A court in Brussels has ordered that a European arrest warrant for Lluis Puig, a former minister in the autonomous government of Catalonia, may not be executed.
The announcement was reported by Puig’s lawyers, and has since been confirmed by the Brussels prosecutor’s office.
In January, a Belgian court ruled that an arrest warrant against Carles Puigdemont, the ousted former president of Catalonia, must be suspended since he enjoys immunity as an elected MEP.
This followed a ruling in December 2019 by the European Court of Justice (ECJ) in a case concerning another Catalan politician, Oriel Junqueras Vies, who was elected as member of the European Parliament in May 2019 but has been prevented by the Spanish authorities to attend the opening of the parliament.
The Spanish national government in Madrid had issued the warrant against Lluis Puig, together with two more for Carles Puigdemont and fellow minister Toni Comin. All three were wanted for their part in the Catalan independence referendum of October 2017.
Madrid claimed the referendum was illegal because it had not been authorised by the national government. The three men have been charged with sedition, rebellion and the misuse of public funds by organising the referendum.
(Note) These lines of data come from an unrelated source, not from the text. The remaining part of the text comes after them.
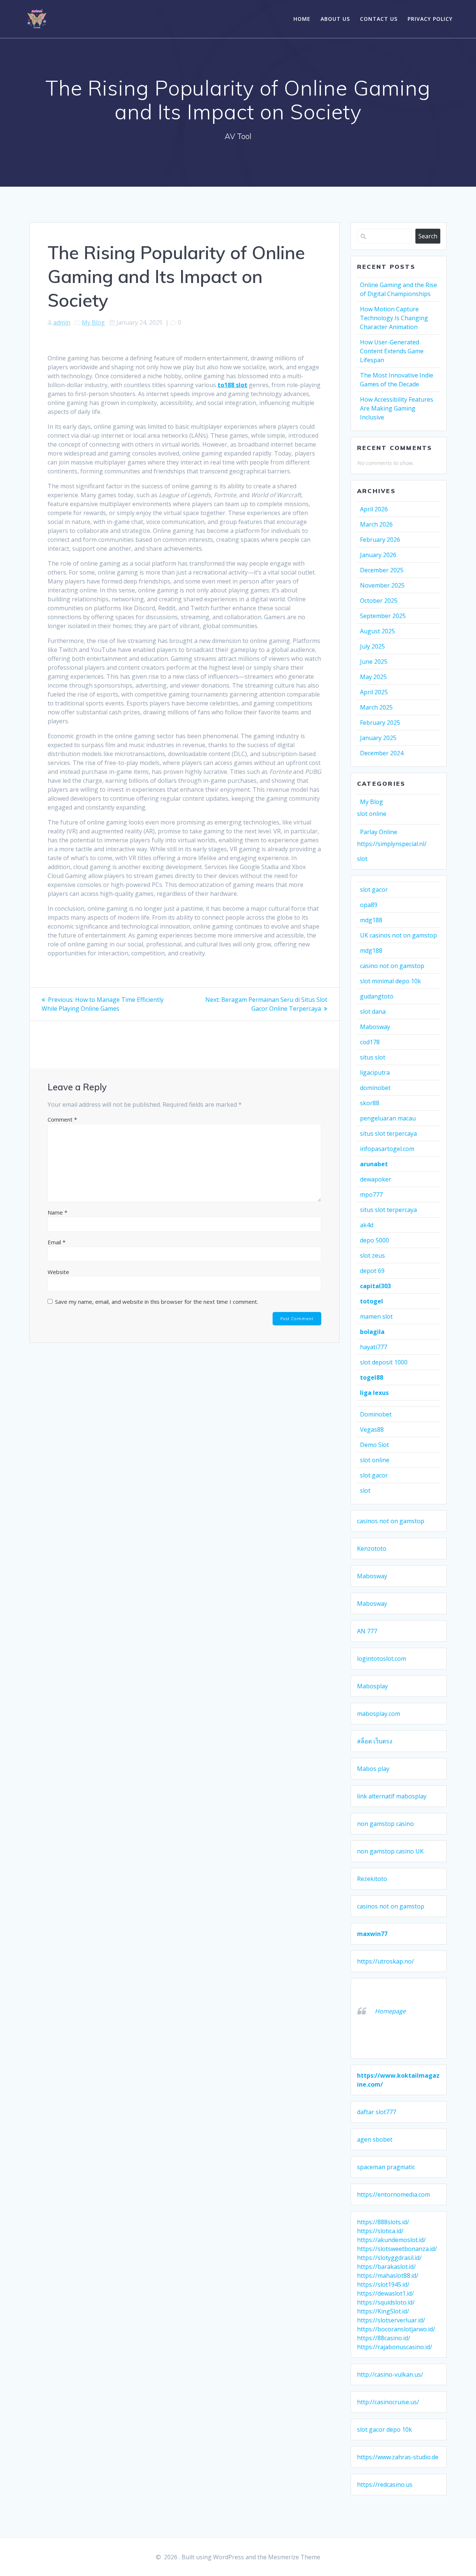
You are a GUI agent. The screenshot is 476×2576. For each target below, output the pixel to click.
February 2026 (380, 540)
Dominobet (376, 1414)
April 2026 (374, 509)
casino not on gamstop (392, 966)
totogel (371, 1301)
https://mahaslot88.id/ (387, 2275)
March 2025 (376, 707)
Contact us (379, 18)
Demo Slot (374, 1445)
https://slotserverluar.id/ (391, 2320)
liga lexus (374, 1393)
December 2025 (381, 570)
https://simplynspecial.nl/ (392, 844)
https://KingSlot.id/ (383, 2311)
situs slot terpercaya (388, 1133)
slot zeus (372, 1255)
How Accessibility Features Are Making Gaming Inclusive (396, 408)
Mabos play (373, 1769)
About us (335, 18)
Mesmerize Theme (294, 2557)
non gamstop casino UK (390, 1851)
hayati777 (373, 1347)
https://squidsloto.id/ (386, 2302)
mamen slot (376, 1316)
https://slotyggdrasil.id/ (389, 2258)
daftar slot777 (376, 2112)
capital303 (375, 1286)
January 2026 (378, 555)
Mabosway (375, 1027)
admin (61, 322)
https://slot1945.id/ (383, 2284)
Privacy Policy (430, 18)
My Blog (93, 322)
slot (362, 859)
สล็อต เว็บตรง (374, 1741)
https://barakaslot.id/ (386, 2267)
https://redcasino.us (384, 2484)
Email (56, 1242)
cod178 (370, 1042)
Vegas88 (372, 1429)
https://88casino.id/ (383, 2338)
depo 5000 (374, 1240)
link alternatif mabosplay (392, 1796)
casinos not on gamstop (390, 1521)
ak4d (366, 1225)
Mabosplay (372, 1686)
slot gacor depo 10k (384, 2429)
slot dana (373, 1011)
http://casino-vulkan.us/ (390, 2374)
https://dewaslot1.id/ (385, 2293)
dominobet (375, 1088)
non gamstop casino (385, 1824)
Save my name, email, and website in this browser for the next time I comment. (156, 1301)
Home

The three men have been residing in Belgium since the end of 2017.
The first warrant was issued against Puigdemont in October last year, followed by the two others in November. A warrant issued against former Catalan education minister Clara Ponsati was delivered to the legal authorities in Scotland, where she is head of the school of economics and finance at the university of St Andrews.
Just hours before the arrest warrants were announced, the Spanish Supreme Court had handed down sentences of nine to 13 years for nine other members of the Catalan government.
The Brussels prosecutor’s office, which had applied for the execution of the warrant against Puig, explained that the court had considered the office that issued the warrants was not competent to do so.
Puig’s lawyers had argued that only a Catalan court could try him, and not the Supreme Court, as would happen if the warrants were executed.
The court has upheld that point of view. The prosecutor’s office is now considering whether to appeal the judgement.